Страница 11 из 19
Редактор достал рецензию и сказал:
– Замечу откровенно, что нетрудно догадаться о причинах отклонения рукописи. В рецензии указано на ошибки только в тех главах, которые не понравились рецензенту. Вот, к примеру, что написано о главе «Можайский десант». Читаю: «Известно, что военные мемуары – жанр точный. Автор должен описывать то, что видел сам и в чём сам участвовал. Но в рецензируемой книге автор вторгается в те пределы, которые не могли быть известны ему в описываемый период, ибо он был ещё младшим офицером. Особенно это бросается в глаза в главе «Можайский десант». Автор описывает события, которые происходили в штабе фронта, в ставке Верховного Главнокомандующего. Эту главу целесообразно исключить из рукописи».
– Наверное, можно было бы исключить лишь некоторые эпизоды, а не всю главу? – спросил Посохов.
– Безусловно, – ответил редактор. – Есть и другие формы подачи материала. К примеру, автор может сделать некоторое отступление и написать, будто уже после войны из мемуаров маршала Голованова ему стало известно то-то и то-то.

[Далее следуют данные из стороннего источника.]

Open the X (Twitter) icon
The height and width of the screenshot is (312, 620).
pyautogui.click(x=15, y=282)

И так далее. Но я понял, что эта глава не будет принята начальством в любом виде, так что при доработке её придётся исключить, иначе книга не увидит свет. Словом, ознакомьтесь с рецензией и сообщите, к какому сроку сможете представить рукопись в доработанном виде. Я же со своей стороны постараюсь включить книгу в план издания. Лично мне она понравилась.
Воспоминаний своего деда Алексей Посохов прежде не читал, а потому беседа с редактором заинтриговала его и он, приехав домой, засел за рукопись. Он даже ужинать не стал, ограничившись стаканом чая с бутербродом. Набрал за время этого краткого чаепития номер домашнего телефона Теремрина, но ничего, кроме длинных гудков в трубке не услышал.

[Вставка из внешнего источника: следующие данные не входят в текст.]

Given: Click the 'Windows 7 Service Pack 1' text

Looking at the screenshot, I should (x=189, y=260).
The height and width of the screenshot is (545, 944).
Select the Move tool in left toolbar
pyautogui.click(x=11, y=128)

Он не стал читать с самого начала, а открыл главу, посвящённую Можайскому десанту, то есть ставшую камнем преткновения.
С каждой прочитанной страницей всё более убеждался, что теперь у него к Теремрину есть и ещё одно дело – он решил попросить Дмитрия Николаевича прочитать и оценить рукопись.
Он периодически набирал номер домашнего телефона Теремрина, и едва тот привёз дочку домой, велев быстро собирать чемодан, раздался очередной телефонный звонок.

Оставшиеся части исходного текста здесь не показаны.